[Dataset entries]

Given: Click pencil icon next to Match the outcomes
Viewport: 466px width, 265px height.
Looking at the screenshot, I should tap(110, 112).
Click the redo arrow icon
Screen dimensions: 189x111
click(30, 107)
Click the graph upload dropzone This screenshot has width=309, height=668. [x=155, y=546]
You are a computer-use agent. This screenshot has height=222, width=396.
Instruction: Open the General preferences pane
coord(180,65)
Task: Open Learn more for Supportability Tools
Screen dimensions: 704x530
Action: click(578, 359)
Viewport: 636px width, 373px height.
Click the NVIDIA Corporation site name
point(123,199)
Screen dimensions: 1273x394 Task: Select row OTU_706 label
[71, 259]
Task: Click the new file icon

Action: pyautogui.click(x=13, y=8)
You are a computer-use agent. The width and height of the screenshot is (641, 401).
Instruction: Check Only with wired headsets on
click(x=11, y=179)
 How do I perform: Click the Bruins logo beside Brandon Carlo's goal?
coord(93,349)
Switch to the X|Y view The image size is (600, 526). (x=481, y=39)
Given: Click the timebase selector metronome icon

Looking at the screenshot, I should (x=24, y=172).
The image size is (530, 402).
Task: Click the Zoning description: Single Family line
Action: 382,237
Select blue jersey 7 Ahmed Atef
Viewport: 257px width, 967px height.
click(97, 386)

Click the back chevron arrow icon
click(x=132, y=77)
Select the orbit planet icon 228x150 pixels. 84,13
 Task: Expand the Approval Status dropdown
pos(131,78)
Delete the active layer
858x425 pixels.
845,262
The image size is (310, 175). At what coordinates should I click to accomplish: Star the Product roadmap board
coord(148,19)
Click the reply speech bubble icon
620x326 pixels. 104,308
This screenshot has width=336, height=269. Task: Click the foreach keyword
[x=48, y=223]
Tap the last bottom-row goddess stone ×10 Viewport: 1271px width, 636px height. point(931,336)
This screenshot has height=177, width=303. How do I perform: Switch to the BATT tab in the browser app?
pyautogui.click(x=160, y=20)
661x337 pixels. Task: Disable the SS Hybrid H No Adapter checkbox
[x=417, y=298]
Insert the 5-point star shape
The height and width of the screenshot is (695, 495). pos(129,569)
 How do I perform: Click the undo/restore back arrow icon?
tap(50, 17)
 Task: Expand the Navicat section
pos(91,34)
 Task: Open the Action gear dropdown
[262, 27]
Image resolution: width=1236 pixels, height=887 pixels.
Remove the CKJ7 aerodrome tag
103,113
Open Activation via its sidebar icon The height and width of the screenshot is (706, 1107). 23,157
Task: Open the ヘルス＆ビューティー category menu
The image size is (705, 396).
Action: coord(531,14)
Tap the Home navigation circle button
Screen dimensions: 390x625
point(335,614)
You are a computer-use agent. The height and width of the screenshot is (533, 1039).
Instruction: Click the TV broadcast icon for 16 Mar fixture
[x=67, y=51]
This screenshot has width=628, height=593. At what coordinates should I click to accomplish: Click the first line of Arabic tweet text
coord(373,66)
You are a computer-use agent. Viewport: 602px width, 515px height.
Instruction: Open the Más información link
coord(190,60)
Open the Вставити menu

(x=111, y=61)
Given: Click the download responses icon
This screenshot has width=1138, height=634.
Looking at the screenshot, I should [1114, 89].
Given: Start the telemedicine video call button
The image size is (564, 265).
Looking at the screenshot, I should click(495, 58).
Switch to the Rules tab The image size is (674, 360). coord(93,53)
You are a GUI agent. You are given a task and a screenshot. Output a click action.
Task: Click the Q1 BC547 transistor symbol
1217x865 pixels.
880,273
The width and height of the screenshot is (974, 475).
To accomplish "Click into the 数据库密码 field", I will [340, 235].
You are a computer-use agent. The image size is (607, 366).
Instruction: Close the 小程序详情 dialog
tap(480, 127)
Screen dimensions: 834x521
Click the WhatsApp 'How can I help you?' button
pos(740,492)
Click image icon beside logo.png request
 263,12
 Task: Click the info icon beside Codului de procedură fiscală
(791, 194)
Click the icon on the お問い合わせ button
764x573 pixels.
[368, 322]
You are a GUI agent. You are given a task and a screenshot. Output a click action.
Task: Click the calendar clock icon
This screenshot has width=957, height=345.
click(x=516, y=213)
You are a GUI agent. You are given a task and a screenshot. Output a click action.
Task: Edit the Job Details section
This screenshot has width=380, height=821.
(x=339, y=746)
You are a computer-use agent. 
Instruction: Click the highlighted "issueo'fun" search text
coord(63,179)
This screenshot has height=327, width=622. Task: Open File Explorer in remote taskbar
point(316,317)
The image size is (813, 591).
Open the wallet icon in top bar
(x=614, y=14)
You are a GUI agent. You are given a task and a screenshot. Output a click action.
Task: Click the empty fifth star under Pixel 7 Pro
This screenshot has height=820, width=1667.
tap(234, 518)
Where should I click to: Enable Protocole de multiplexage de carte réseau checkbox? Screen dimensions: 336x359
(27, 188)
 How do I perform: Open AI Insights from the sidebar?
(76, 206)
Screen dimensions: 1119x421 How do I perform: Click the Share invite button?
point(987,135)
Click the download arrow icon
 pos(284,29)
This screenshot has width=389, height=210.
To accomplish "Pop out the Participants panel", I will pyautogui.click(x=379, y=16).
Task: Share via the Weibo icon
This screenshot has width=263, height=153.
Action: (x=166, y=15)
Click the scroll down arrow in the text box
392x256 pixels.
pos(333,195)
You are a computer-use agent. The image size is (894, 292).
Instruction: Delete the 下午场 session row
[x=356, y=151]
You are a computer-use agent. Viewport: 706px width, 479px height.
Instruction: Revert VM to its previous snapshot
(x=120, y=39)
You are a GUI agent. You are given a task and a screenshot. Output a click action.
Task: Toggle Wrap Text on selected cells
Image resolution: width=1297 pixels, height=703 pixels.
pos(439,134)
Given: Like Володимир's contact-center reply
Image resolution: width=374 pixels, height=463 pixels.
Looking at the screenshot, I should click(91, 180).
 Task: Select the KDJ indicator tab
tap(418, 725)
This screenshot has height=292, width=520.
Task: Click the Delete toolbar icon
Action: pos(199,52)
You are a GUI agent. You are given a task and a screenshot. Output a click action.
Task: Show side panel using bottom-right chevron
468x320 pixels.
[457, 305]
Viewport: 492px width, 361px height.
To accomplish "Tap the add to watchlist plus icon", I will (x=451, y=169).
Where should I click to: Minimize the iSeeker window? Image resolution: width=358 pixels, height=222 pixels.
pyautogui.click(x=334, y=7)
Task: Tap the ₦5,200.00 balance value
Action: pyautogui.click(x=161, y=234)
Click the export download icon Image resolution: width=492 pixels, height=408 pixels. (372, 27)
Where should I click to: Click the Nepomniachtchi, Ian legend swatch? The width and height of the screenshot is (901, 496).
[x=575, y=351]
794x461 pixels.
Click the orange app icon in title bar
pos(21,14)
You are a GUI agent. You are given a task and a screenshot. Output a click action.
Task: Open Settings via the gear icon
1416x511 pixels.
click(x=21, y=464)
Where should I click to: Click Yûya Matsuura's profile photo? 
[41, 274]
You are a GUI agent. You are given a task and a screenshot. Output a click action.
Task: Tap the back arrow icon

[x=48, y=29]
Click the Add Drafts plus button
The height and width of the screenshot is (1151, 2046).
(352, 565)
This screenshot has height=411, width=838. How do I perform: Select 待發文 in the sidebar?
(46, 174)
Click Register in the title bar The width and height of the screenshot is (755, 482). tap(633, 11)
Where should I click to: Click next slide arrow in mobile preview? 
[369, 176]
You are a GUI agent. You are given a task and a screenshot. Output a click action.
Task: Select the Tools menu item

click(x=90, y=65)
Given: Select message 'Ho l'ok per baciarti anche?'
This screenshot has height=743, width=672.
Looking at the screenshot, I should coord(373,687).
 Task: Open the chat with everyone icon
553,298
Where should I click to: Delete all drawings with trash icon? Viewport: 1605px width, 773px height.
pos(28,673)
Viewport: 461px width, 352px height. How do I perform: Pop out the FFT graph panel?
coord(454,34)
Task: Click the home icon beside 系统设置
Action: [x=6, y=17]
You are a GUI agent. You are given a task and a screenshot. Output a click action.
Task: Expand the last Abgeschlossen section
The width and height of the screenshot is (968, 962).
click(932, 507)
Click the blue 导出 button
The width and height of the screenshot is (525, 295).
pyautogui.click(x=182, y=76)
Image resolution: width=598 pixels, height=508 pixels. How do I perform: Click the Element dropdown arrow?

*What the exercise asks*.
Print the lines above from the one with "This screenshot has height=327, width=622." through the one with "Given: Like Володимир's contact-center reply", both included, exactly as written and nothing more.

*Response to this exercise*.
This screenshot has height=327, width=622. Task: Open File Explorer in remote taskbar
point(316,317)
The image size is (813, 591).
Open the wallet icon in top bar
(x=614, y=14)
You are a GUI agent. You are given a task and a screenshot. Output a click action.
Task: Click the empty fifth star under Pixel 7 Pro
This screenshot has height=820, width=1667.
tap(234, 518)
Where should I click to: Enable Protocole de multiplexage de carte réseau checkbox? Screen dimensions: 336x359
(27, 188)
 How do I perform: Open AI Insights from the sidebar?
(76, 206)
Screen dimensions: 1119x421 How do I perform: Click the Share invite button?
point(987,135)
Click the download arrow icon
 pos(284,29)
This screenshot has width=389, height=210.
To accomplish "Pop out the Participants panel", I will pyautogui.click(x=379, y=16).
Task: Share via the Weibo icon
This screenshot has width=263, height=153.
Action: (x=166, y=15)
Click the scroll down arrow in the text box
392x256 pixels.
pos(333,195)
You are a computer-use agent. The image size is (894, 292).
Instruction: Delete the 下午场 session row
[x=356, y=151]
You are a computer-use agent. Viewport: 706px width, 479px height.
Instruction: Revert VM to its previous snapshot
(x=120, y=39)
You are a GUI agent. You are given a task and a screenshot. Output a click action.
Task: Toggle Wrap Text on selected cells
Image resolution: width=1297 pixels, height=703 pixels.
pos(439,134)
Given: Like Володимир's contact-center reply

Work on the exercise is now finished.